▶ **Selected passage**:
Jump to content


Photo

Fossils Found In Meteorites???


  • Please log in to reply
1 reply to this topic

#1 cousin it

cousin it

    Members

  • Members
  • PipPipPip
  • 3,863 posts

Posted 06 March 2011 - 09:16 AM

While, I am highly skeptical of the conclusions, they are intriguing. I only skimmed the paper and I'm not an astronomer, but since these things formed during early formation of the solar system, how could life develop so quickly? Here on Earth, it took at least 400 millions years, more probably it took 800 millions years to form in an environment that is much less hostile than space.

Anyway, here is the synopsis:




Dr. Hoover has discovered evidence of micro-fossils similar to Cyanobacteria, in freshly fractured slices of the interior surfaces of the Alais, Ivuna, and Orgueil CI1 carbonaceous meteorites. Based on Field Emission Scanning Electron Microscopy (FESEM) and other measures, Dr. Hoover has concluded they are indigenous to these meteors and are similar to trichomic cyanobacteria and other trichomic prokaryotes such as filamentous sulfur bacteria. He concludes these fossilized bacteria are not Earthly contaminants but are the fossilized remains of living organisms which lived in the parent bodies of these meteors, e.g. comets, moons, and other astral bodies. The implications are that life is everywhere, and that life on Earth may have come from other planets.
Members of the Scientific community were invited to analyze the results and to write critical commentaries or to speculate about the implications. These commentaries will be published on March 7 through March 10, 2011.

▶ **Provided records**:
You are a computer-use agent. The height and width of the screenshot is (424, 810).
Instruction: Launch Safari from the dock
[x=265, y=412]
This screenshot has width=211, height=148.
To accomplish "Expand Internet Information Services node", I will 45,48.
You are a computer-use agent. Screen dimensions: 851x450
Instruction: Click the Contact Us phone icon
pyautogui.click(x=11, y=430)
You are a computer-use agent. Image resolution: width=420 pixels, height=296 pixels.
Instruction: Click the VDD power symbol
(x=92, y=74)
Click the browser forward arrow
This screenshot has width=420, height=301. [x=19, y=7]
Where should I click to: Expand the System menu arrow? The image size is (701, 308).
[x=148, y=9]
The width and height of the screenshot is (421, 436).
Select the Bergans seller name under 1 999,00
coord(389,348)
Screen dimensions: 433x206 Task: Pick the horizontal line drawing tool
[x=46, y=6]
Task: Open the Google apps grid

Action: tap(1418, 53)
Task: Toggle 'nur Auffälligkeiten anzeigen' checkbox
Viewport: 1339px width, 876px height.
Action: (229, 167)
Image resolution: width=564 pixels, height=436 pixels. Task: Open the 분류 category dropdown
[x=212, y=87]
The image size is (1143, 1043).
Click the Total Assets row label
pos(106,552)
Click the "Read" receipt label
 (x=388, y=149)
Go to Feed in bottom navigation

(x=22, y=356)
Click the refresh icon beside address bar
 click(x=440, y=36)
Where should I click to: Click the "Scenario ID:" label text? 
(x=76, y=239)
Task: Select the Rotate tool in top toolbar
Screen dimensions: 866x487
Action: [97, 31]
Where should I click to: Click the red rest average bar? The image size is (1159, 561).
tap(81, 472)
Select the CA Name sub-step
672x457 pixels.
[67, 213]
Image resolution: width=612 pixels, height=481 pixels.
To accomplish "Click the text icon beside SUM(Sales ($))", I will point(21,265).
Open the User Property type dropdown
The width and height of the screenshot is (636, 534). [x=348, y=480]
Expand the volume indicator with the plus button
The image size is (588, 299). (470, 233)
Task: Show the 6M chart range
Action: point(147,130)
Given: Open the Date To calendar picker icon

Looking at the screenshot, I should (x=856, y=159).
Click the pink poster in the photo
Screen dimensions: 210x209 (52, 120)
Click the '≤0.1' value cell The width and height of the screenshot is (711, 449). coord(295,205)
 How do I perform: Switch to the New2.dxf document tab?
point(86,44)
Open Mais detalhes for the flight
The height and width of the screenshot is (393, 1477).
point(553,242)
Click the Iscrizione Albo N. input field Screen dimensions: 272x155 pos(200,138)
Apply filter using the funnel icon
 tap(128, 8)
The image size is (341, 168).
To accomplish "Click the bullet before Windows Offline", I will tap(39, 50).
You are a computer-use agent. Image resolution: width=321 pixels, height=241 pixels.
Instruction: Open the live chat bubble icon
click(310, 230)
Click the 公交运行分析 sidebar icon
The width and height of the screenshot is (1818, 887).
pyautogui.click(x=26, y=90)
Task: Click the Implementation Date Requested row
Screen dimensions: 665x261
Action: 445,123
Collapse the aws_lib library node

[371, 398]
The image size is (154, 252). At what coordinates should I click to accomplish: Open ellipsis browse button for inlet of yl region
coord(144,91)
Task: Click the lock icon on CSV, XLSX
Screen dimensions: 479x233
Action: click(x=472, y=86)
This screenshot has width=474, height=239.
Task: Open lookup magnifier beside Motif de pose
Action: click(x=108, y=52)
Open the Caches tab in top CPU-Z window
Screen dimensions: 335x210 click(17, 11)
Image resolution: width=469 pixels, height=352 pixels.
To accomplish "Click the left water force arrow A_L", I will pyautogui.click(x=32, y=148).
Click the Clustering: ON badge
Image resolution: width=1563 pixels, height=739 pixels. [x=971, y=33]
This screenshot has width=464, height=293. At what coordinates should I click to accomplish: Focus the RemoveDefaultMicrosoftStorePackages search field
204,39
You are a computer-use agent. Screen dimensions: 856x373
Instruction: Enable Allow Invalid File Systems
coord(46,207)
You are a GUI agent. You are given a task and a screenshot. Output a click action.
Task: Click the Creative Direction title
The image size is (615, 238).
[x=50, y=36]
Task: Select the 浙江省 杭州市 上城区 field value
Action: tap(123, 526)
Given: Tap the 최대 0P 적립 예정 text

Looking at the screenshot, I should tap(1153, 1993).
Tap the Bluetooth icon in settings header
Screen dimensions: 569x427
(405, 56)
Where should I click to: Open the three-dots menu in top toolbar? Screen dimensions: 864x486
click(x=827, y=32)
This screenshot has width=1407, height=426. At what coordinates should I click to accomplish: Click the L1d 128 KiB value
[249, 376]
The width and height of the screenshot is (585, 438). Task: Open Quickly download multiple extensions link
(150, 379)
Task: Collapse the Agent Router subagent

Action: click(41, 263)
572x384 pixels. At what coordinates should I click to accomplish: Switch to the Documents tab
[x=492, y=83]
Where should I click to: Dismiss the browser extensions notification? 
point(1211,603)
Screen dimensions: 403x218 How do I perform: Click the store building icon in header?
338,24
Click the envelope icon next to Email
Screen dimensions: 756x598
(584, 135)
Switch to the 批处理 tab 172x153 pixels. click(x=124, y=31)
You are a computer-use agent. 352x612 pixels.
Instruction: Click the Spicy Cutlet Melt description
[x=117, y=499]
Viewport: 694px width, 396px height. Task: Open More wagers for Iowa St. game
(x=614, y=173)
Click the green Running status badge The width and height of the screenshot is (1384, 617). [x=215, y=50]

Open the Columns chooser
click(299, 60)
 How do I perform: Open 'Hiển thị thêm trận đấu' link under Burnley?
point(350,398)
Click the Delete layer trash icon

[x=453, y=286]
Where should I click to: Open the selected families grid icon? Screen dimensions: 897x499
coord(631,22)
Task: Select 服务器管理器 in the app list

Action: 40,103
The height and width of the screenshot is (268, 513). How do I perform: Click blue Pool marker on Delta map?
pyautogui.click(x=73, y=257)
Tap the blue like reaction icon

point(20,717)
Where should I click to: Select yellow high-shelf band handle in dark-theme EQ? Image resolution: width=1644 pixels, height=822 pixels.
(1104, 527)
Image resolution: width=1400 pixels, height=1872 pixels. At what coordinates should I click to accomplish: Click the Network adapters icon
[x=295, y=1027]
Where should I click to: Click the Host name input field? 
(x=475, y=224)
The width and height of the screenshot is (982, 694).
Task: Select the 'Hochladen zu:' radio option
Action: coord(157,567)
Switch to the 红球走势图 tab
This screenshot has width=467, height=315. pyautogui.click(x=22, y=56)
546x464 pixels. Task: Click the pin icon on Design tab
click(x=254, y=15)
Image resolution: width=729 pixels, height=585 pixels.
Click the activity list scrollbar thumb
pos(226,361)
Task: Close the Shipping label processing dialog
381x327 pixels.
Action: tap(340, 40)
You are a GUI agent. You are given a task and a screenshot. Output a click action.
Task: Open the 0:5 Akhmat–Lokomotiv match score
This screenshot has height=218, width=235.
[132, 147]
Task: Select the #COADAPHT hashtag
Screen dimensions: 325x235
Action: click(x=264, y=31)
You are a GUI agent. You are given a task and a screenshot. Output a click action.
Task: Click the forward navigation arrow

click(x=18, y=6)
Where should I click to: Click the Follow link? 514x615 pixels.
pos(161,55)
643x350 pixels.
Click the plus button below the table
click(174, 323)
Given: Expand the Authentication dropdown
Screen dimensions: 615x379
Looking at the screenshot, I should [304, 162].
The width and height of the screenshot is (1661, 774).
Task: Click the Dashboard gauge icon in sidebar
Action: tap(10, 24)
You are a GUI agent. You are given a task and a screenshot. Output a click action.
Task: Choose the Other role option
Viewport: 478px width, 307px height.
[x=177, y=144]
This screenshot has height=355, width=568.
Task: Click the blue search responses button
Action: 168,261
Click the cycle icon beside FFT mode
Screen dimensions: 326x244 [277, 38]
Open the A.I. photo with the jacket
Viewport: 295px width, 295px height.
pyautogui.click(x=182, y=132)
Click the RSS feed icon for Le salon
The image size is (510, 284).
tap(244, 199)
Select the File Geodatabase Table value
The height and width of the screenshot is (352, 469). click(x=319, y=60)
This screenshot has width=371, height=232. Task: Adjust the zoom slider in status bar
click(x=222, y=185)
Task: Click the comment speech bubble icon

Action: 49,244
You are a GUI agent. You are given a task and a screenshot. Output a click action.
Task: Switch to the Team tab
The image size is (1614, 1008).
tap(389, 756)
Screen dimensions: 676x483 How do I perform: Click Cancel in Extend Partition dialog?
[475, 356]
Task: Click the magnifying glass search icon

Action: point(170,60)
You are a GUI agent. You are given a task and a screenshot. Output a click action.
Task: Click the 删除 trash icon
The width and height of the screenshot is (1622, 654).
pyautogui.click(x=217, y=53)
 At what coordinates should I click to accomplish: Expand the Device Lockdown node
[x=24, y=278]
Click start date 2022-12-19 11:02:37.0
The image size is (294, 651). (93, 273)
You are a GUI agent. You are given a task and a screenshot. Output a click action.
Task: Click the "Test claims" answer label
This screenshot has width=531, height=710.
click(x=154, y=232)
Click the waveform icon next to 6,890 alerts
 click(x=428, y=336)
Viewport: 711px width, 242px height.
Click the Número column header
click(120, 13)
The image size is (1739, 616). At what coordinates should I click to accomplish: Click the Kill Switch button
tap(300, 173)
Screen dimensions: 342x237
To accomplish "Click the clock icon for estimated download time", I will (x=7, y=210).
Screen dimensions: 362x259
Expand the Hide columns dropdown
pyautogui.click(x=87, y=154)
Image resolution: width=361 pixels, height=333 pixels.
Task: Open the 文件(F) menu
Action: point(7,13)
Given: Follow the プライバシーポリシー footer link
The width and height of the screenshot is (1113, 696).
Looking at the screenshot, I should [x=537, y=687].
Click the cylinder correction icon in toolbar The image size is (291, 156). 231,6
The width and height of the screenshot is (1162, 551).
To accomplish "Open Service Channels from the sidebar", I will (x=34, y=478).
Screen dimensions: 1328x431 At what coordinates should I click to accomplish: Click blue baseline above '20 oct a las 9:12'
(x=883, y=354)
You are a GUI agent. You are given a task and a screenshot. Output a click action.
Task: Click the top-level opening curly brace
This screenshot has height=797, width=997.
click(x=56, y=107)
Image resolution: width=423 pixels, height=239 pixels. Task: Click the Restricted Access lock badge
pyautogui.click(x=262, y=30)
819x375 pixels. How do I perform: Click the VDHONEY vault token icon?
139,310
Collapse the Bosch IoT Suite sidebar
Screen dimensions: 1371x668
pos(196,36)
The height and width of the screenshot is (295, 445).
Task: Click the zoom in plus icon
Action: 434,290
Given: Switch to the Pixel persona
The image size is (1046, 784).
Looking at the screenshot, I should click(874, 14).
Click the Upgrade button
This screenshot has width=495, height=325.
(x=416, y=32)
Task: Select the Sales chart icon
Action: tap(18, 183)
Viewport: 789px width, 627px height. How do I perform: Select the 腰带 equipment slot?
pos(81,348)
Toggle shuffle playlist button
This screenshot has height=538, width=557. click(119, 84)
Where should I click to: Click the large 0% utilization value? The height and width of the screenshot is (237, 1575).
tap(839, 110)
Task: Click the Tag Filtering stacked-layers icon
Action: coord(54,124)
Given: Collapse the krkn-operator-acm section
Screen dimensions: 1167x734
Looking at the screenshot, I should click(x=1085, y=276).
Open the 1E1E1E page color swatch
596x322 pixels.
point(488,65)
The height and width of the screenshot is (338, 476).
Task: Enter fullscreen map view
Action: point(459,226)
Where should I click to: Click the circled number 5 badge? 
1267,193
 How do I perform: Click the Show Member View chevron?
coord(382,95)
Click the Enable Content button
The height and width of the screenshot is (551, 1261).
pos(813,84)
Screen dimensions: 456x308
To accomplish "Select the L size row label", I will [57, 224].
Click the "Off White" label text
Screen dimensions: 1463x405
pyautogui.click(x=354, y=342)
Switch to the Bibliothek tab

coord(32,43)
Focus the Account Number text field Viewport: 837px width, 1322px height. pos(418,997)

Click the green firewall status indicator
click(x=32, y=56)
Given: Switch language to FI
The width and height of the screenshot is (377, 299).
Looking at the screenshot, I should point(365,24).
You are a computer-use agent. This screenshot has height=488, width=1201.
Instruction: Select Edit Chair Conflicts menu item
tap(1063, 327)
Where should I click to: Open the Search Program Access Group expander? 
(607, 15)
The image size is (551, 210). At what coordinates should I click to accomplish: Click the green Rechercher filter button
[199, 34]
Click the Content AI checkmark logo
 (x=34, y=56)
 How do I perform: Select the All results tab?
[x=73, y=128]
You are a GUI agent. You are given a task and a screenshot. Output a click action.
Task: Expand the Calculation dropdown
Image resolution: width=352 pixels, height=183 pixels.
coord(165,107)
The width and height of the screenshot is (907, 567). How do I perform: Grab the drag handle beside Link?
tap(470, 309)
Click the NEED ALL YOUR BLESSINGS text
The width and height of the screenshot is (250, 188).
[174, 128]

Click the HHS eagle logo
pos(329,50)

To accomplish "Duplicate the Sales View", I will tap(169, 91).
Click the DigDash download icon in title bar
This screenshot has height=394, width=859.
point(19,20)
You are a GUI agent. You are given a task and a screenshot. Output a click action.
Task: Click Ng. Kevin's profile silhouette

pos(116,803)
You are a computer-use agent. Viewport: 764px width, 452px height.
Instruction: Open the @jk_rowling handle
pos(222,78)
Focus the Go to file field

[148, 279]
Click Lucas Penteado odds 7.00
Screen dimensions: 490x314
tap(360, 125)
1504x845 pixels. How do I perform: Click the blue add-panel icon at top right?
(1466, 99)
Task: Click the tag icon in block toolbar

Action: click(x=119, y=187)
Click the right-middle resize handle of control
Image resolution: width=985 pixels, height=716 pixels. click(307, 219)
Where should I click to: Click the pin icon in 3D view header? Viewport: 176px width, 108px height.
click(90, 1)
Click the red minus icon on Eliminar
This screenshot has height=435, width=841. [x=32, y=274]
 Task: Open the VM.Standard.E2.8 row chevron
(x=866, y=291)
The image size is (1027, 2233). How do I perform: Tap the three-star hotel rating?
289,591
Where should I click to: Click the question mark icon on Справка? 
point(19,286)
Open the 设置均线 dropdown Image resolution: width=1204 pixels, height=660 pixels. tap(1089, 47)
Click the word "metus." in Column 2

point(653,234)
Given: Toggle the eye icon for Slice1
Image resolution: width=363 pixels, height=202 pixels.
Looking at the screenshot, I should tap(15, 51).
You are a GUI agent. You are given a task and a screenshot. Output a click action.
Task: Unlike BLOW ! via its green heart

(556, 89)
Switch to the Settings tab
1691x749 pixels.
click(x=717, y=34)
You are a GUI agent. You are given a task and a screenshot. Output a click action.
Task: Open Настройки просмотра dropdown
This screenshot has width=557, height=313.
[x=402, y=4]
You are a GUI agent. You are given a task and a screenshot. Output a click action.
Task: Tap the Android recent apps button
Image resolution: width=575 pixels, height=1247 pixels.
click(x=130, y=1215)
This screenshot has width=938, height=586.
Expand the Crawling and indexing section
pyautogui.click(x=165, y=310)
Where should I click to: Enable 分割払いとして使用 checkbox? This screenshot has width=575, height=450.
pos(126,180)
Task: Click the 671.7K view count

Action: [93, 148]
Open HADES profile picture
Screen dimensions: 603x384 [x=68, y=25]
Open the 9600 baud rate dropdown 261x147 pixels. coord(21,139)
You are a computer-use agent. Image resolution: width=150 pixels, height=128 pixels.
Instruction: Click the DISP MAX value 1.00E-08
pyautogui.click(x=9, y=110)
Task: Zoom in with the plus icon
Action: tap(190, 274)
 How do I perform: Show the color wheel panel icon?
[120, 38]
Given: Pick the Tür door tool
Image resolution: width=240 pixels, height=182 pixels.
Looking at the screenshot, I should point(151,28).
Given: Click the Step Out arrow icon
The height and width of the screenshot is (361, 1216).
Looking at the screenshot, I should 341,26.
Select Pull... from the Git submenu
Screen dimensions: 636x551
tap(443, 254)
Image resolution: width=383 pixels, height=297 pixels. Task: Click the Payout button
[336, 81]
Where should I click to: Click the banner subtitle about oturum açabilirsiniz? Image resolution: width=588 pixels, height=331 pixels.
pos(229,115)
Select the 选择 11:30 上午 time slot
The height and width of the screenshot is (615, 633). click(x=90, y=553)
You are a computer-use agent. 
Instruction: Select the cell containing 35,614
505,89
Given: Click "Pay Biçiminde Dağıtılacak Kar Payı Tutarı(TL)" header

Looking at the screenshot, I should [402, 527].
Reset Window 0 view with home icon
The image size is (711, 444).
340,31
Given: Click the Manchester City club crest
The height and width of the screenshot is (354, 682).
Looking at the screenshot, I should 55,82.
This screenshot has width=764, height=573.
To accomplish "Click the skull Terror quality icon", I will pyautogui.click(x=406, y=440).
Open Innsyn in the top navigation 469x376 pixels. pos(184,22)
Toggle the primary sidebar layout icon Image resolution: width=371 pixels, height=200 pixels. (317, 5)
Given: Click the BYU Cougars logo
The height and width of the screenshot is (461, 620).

▶ **Problem description**: Can you repeat the forum post on meteorite fossils word for word, starting at "Dr. Hoover has discovered" and ending at "from other planets."?

▶ **Output**:
Dr. Hoover has discovered evidence of micro-fossils similar to Cyanobacteria, in freshly fractured slices of the interior surfaces of the Alais, Ivuna, and Orgueil CI1 carbonaceous meteorites. Based on Field Emission Scanning Electron Microscopy (FESEM) and other measures, Dr. Hoover has concluded they are indigenous to these meteors and are similar to trichomic cyanobacteria and other trichomic prokaryotes such as filamentous sulfur bacteria. He concludes these fossilized bacteria are not Earthly contaminants but are the fossilized remains of living organisms which lived in the parent bodies of these meteors, e.g. comets, moons, and other astral bodies. The implications are that life is everywhere, and that life on Earth may have come from other planets.